Guest says - Then why do franchisors force a franchisee to give them a FROR when the franchisee has a willing qualified buyer. And they want an extended time to decide on whether to exercise that FROR when the time comes, making it very possibly a deal killer. The new prospect wants a deal now, not make me an offer and we'll see if the franchisor wants to match it!
Reply - Tranfer/sale provisions are a separate matter have nothing to do with this subject.
Guest says - In a perfect world, the franchisor would seek out territory that has enough potential to support an additional franchise with minimal impact to existing locations - then the FROR could be offered before the franchisor spends and further time or expense recruiting a buyer.

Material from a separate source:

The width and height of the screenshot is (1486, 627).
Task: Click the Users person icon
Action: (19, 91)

Reply - We don't live in perfect world and franchisors want to develop more franchised locations to build more market share. Again why would a franchisor spend its energy to find a new franchisee and then give an existing franchisee FROR? And what if the franchisor doesn't want that franchisee to develop more units?

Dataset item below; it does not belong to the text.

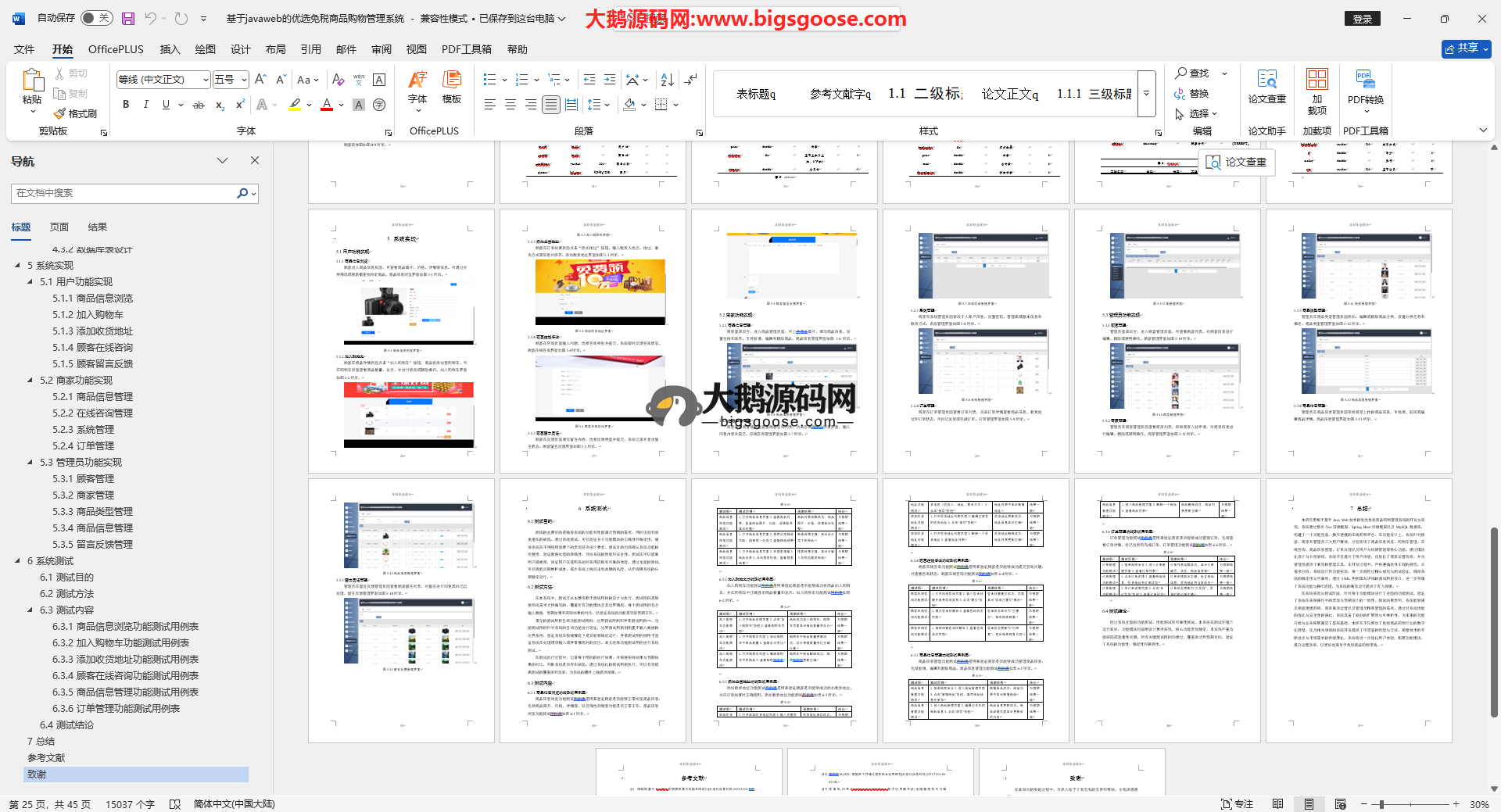Click the Save icon in title bar
Viewport: 1501px width, 812px height.
(x=128, y=18)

Guest says - Granted it is not a perfect world, but too often the new location is picked by the new buyer and after a cursory review the ZOR approves it without any real determination if the location is viable. The buyer has money and can fog a mirror, thus the ZOR is all to willing to approve the deal and tell the prospect that the keys to the mint are his!
Reply - Yeah thats what always happens! Are you out of your mind? You have no idea what ALL franchisors do let alone what some franchisors do.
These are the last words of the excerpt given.